Beclin1-driven autophagy modulates the inflammatory response of microglia via NLRP3.

Alzheimer's disease is characterized not only by extracellular amyloid plaques and neurofibrillary tangles, but also by microglia-mediated neuroinflammation. Recently, autophagy has been linked to the regulation of the inflammatory response. Thus, we investigated how an impairment of autophagy mediated by BECN1/Beclin1 reduction, as described in Alzheimer's disease patients, would influence cytokine production of microglia. Acutely stimulated microglia from Becn1(+/-) mice exhibited increased expression of IL-1beta and IL-18 compared to wild-type microglia.

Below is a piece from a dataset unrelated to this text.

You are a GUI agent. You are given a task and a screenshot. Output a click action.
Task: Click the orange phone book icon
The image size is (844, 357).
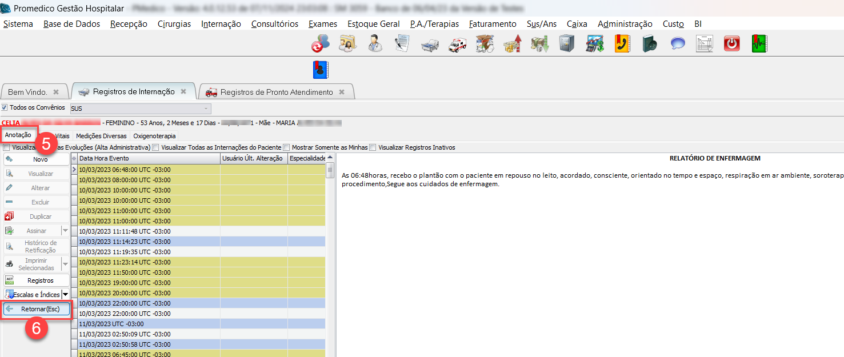point(622,44)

Becn1(+/-)APPPS1 mice also contained enhanced IL-1beta levels. The investigation of the IL-1beta/IL-18 processing pathway showed an elevated number of cells with inflammasomes and increased levels of NLRP3 and cleaved CASP1/Caspase1 in Becn1(+/-) microglia. Super-resolation microscopy revealed a very close association of NLRP3 aggregates and LC3-positive vesicles. Interestingly, CALCOCO2 colocalized with NLRP3 and its downregulation increased IL-1beta release. These data support the notion that selective autophagy can impact microglia activation by modulating IL-1beta and IL-18 production via NLRP3 degradation and thus present a mechanism how impaired autophagy could contribute to neuroinflammation in Alzheimer's disease.